Figure - Schematic representation of the test events (Images 1, 3, and 5) The experimenter shook the box for a few seconds, closed her eyes, reached into the top opening, and pulled out a ping-pong ball. (Images 2, 4, and 6) She then placed the ball into a transparent sample display container next to the large box. Test outcomes are shown at the bottom.

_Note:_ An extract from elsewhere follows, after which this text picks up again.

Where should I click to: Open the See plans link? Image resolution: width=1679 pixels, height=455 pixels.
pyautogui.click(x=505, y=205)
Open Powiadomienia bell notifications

The infants looked reliably longer at the unexpected outcome (M = 9.9s) than the expected outcome (M = 7.5 s). It appears that infants were able to predict the content of the box from which the samples had been drawn.

Friday, April 18, 2008

Even brief stress can zap your brain...

Well...to be sure, we're talking about rat brains, but the message is probably there for us as well. An interesting (and sobering) piece of work from Sapolsky's laboratory shows that a single dose of corticosterone, i.e. an increase in its levels of the sort that would be induced by temporary stress, is sufficient to induce the hyper-growth of nerve cell dendrites in the basolateral amygdala and heighten anxiety behaviors. Here is the complete abstract, followed by a figure from the paper:
Stress is known to induce dendritic hypertrophy in the basolateral amygdala (BLA) and to enhance anxiety. Stress also leads to secretion of glucocorticoids (GC), and the BLA has a high concentration of glucocorticoid receptors. This raises the possibility that stress-induced elevation in GC secretion might directly affect amygdaloid neurons. To address the possible effects of GC on neurons of amygdala and on anxiety, we used rats treated either acutely with a single dose or chronically with 10 daily doses of high physiological levels of corticosterone (the rat-specific glucocorticoid). Behavior and morphological changes in neurons of BLA were measured 12 days after the initiation of treatment in both groups. A single acute dose of corticosterone was sufficient to induce dendritic hypertrophy in the BLA and heightened anxiety, as measured on an elevated plus maze. Moreover, this form of dendritic hypertrophy after acute treatment was of a magnitude similar to that caused by chronic treatment. Thus, plasticity of BLA neurons is sufficiently sensitive so as to be saturated by a single day of stress. The effects of corticosterone were specific to anxiety, as neither acute nor chronic treatment caused any change in conditioned fear or in general locomotor activity in these animals.



Figure - Representative camera lucida drawing of neurons from animals treated either acutely (A) or chronically (B) with CORT (Right) compared with their respective vehicle-treated controls (i.e. injection without the hormone) (Left).